At the start of September, PNA reported that the first cases of ASF had been detected in Santa Magdalena. This town is located in the province of Sorsogon in the Bicol region.
South Asia: new ASF cases reported
In mid-September, Nepal’s veterinary agency reported two further outbreaks to WOAH. These occurred in mid-June and mid-July at farms in the Narayani zone of the country’s Central region.
Since the ASF virus was first detected in Nepal in March, 24 outbreaks have been recorded with WOAH. These have involved the mortality or culling of approximately 10,800 pigs.
Mortality over the past six months has reached more than 15,000 pigs in Nepal, according to a recent report from Kathmandu Post.
In the north Indian state of Punjab, ASF had spread to five districts, reported The Hindu in early September.
View our continuing coverage of the global African swine fever situation.
Japan reports CSF outbreak on 84th farm
In September, the Japanese agriculture ministry confirmed to WOAH a new outbreak of classical swine fever (CSF) on a pig farm.
Affected was a farm with approximately 350 pigs in the Itakura town area of Gunma. This prefecture is in the Kanto region of the island of Honshu that includes the Greater Tokyo area.
According to the WOAH notification, an epidemiologically related farm was identified in the same town. All 326 at that premises were also preventatively culled.
This latest outbreak brings Japan’s total to 84 on farms since 2018. Over this period, more than 73,000 pigs have been directly impacted through mortality or culling.
Previously, the country’s most recent outbreak was at the end of July, according to the WOAH report. At that time, 13 pigs died out of a herd of more than 54,000 at a farm near Nasukarasuyama city in Tochigi prefecture. Tochigi is also in the Kanto region — where all of Japan’s CSF outbreaks have occurred since March.
Since October 2019, vaccination of domestic pigs against CSF has been allowed in 39 prefectures, which include Gunma and Tochigi. Indeed, vaccination is officially recommended in those areas. In these prefectures, restriction zones are not set up after disease outbreaks in these prefectures.

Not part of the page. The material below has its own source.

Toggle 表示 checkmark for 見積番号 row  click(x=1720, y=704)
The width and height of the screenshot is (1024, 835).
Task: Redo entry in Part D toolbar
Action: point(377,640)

Like ASF, CSF (hog cholera) is a notifiable disease that affects members of the pig family, according to the WOAH.
Both diseases can cause devastating losses in domestic and wild populations, while not affecting human health. CSF is most commonly transmitted to healthy animals by direct contact from those infected with the virus. It is known that the CSF virus can survive for months in refrigerated pork, and for years in frozen meat.
Despite the similar names, CSF and ASF are caused by unrelated viruses.